18 miler was just one of the training runs for the goofy.  Got one more long run coming up.  Besides that just focusing on the back to back runs.  Did 5 and 9 this weekend and felt good.  

Jiminy, which half you doing at WDW?


----------



## sunnygal041

adpibri said:
			
		

> It hasn't been too bad here lately as it has cooled off. . but this coming week it's supposed to creep back up to 80 so it won't be quite as comfy! lol!



Hey there, weather here in SE FLA has been unusually warm, supposed to hit 85 tomorrow. Hope it cools down some next month! R u doing the 5K also?


----------



## jiminy.cricket

RENThead09 said:
			
		

> 18 miler was just one of the training runs for the goofy.  Got one more long run coming up.  Besides that just focusing on the back to back runs.  Did 5 and 9 this weekend and felt good.
> 
> Jiminy, which half you doing at WDW?



Oh, I see.  Well congratulations anyway!  Geez.  Is the Goofy 1.5 marathons???  Five miles is my longest run so far, which I was supposed to run this weekend.  With finals for my night class looming, though, running has taken a back seat over the past couple of weeks.  I'll aim for six miles on my next run.

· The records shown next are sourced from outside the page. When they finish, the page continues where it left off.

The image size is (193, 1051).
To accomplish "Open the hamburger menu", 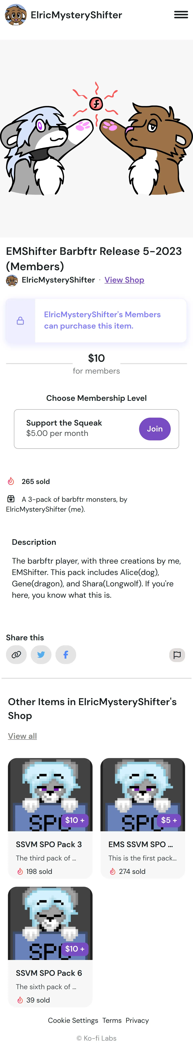I will [x=181, y=15].
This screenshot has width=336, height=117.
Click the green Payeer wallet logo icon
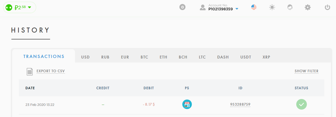point(9,7)
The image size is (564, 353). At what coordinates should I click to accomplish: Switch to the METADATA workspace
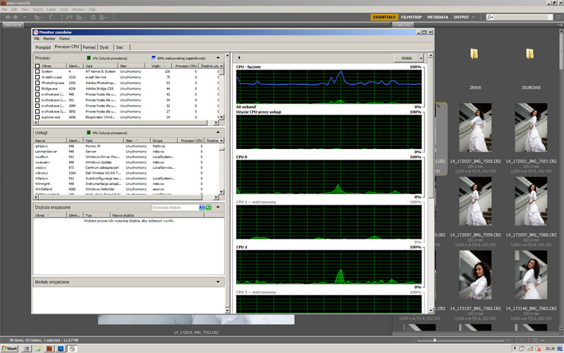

My dream is to run the WDW Marathon, and I have been noodling on doing the Half for years. I know I won't be ready for the one this January, though, so I'm thinking about doing a different one next year...not sure which.  Guess it depends on season and registration availability.  Which ones have you done?


----------



## jeanigor

jiminy.cricket said:


> Oh, I see.  Well congratulations anyway!  Geez.  Is the Goofy 1.5 marathons???  Five miles is my longest run so far, which I was supposed to run this weekend.  With finals for my night class looming, though, running has taken a back seat over the past couple of weeks.  I'll aim for six miles on my next run.
> 
> My dream is to run the WDW Marathon, and I have been noodling on doing the Half for years. I know I won't be ready for the one this January, though, so I'm thinking about doing a different one next year...not sure which.  Guess it depends on season and registration availability.  Which ones have you done?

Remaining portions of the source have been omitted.